The International Communist League (Fourth Internationalist), earlier known as the International Spartacist tendency is a Trotskyist international. Its largest constituent party is the Spartacist League (US). There are smaller sections of the ICL (FI) in Mexico, Canada, France, Germany, Ireland, Italy, Japan, South Africa, Australia, Greece, Poland and the United Kingdom.
The group originated within the Revolutionary Tendency of the Socialist Workers Party and, upon its expulsion from the SWP, it named itself Spartacist in 1964 in homage to the original Spartacist League in World War I Germany, co-led by Rosa Luxemburg and Karl Liebknecht.

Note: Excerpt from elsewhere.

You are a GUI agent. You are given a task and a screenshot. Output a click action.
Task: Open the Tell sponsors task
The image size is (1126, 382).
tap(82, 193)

The central theoretical journal of the ICL(FI) is Spartacist which is published in four languages approximately once a year. Apart from the above the ICL(FI)'s American section, the Spartacist League, operates the Prometheus Research Library in New York City. The library has published a number of bulletins and books and houses the tendency's archives and other material on the history of Trotskyism.

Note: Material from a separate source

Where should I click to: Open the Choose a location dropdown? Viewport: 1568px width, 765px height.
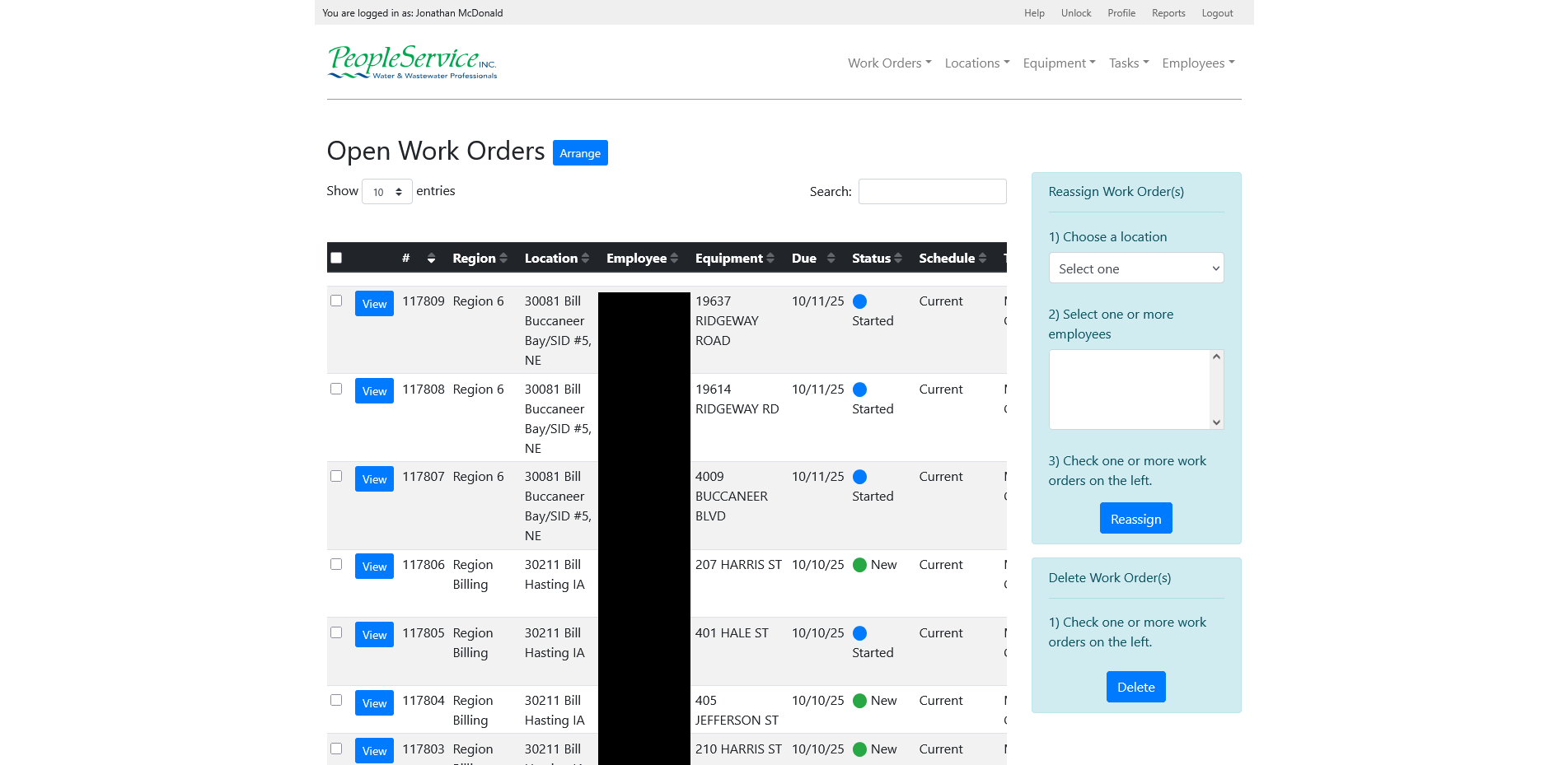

In addition to Spartacist the national sections of the ICL(FI) each publish a regular paper of varying regularity. For example, the U.S. group publishes the newspaper Workers Vanguard, which is known for its running commentary on the activities of other leftist groups, its sarcastic wit, and its obituaries of leftist figures whose lives often are inadequately analyzed and/or memorialized in the mainstream media, recently including Bill Epton, Richard Fraser, Robert F. Williams, and Myra Tanner Weiss. Since the 1990s Workers Vanguard has also featured original essays on the history of Marxist and pre-Marxist radical ideas written by long-time member Mark Tishman under the name Joseph Seymour. From time to time Workers Vanguard also carries features under the rubrics Women and Revolution and Young Spartacus, these being the titles of once separate publications since discontinued.